++++ INPUT ROWS ++++

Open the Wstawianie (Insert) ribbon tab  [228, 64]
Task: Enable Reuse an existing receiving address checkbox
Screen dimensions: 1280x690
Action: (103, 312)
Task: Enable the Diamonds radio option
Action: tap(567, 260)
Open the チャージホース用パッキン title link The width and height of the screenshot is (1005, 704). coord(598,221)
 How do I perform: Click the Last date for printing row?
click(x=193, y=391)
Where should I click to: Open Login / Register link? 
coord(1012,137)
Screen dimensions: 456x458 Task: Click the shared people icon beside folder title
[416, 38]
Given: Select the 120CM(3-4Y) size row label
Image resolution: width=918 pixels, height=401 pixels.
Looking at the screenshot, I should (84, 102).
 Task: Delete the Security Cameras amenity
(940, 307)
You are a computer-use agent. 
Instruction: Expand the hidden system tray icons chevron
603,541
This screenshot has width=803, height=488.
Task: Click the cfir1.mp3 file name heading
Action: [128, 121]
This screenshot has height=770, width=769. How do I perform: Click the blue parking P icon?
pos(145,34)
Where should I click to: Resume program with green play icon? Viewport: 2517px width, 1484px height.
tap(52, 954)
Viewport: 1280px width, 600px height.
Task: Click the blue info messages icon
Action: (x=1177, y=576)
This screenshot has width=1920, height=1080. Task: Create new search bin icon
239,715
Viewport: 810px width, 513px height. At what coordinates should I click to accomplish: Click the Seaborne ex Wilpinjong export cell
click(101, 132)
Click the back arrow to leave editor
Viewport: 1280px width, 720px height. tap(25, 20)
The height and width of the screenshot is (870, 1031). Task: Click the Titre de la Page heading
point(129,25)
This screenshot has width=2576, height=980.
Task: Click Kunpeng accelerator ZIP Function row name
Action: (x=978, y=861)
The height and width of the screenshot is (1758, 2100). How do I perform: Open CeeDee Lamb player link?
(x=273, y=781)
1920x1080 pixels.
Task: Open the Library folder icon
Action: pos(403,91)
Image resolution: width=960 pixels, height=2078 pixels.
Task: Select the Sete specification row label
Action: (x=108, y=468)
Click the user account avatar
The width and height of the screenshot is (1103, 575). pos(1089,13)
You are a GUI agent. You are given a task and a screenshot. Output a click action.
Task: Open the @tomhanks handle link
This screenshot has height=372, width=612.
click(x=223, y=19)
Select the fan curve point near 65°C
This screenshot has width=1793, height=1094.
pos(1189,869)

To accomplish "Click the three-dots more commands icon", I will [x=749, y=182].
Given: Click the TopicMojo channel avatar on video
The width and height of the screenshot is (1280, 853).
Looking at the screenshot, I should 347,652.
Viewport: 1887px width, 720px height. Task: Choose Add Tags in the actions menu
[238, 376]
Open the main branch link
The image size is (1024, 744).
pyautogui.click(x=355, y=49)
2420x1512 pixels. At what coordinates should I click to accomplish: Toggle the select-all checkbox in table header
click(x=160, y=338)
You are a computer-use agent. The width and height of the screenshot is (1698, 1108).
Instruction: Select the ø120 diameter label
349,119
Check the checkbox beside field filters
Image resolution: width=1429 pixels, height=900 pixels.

++++

STATED GOAL
Update the records above by changing every "Screen dimensions" to "Screen size", and give all the records again with nothing else changed.

EXERCISE RESULT
Open the Wstawianie (Insert) ribbon tab  [228, 64]
Task: Enable Reuse an existing receiving address checkbox
Screen size: 1280x690
Action: (103, 312)
Task: Enable the Diamonds radio option
Action: tap(567, 260)
Open the チャージホース用パッキン title link The width and height of the screenshot is (1005, 704). coord(598,221)
 How do I perform: Click the Last date for printing row?
click(x=193, y=391)
Where should I click to: Open Login / Register link? 
coord(1012,137)
Screen size: 456x458 Task: Click the shared people icon beside folder title
[416, 38]
Given: Select the 120CM(3-4Y) size row label
Image resolution: width=918 pixels, height=401 pixels.
Looking at the screenshot, I should (84, 102).
 Task: Delete the Security Cameras amenity
(940, 307)
You are a computer-use agent. 
Instruction: Expand the hidden system tray icons chevron
603,541
This screenshot has width=803, height=488.
Task: Click the cfir1.mp3 file name heading
Action: [128, 121]
This screenshot has height=770, width=769. How do I perform: Click the blue parking P icon?
pos(145,34)
Where should I click to: Resume program with green play icon? Viewport: 2517px width, 1484px height.
tap(52, 954)
Viewport: 1280px width, 600px height.
Task: Click the blue info messages icon
Action: (x=1177, y=576)
This screenshot has width=1920, height=1080. Task: Create new search bin icon
239,715
Viewport: 810px width, 513px height. At what coordinates should I click to accomplish: Click the Seaborne ex Wilpinjong export cell
click(101, 132)
Click the back arrow to leave editor
Viewport: 1280px width, 720px height. tap(25, 20)
The height and width of the screenshot is (870, 1031). Task: Click the Titre de la Page heading
point(129,25)
This screenshot has width=2576, height=980.
Task: Click Kunpeng accelerator ZIP Function row name
Action: (x=978, y=861)
The height and width of the screenshot is (1758, 2100). How do I perform: Open CeeDee Lamb player link?
(x=273, y=781)
1920x1080 pixels.
Task: Open the Library folder icon
Action: pos(403,91)
Image resolution: width=960 pixels, height=2078 pixels.
Task: Select the Sete specification row label
Action: (x=108, y=468)
Click the user account avatar
The width and height of the screenshot is (1103, 575). pos(1089,13)
You are a GUI agent. You are given a task and a screenshot. Output a click action.
Task: Open the @tomhanks handle link
This screenshot has height=372, width=612.
click(x=223, y=19)
Select the fan curve point near 65°C
This screenshot has width=1793, height=1094.
pos(1189,869)

To accomplish "Click the three-dots more commands icon", I will [x=749, y=182].
Given: Click the TopicMojo channel avatar on video
The width and height of the screenshot is (1280, 853).
Looking at the screenshot, I should 347,652.
Viewport: 1887px width, 720px height. Task: Choose Add Tags in the actions menu
[238, 376]
Open the main branch link
The image size is (1024, 744).
pyautogui.click(x=355, y=49)
2420x1512 pixels. At what coordinates should I click to accomplish: Toggle the select-all checkbox in table header
click(x=160, y=338)
You are a computer-use agent. The width and height of the screenshot is (1698, 1108).
Instruction: Select the ø120 diameter label
349,119
Check the checkbox beside field filters
Image resolution: width=1429 pixels, height=900 pixels.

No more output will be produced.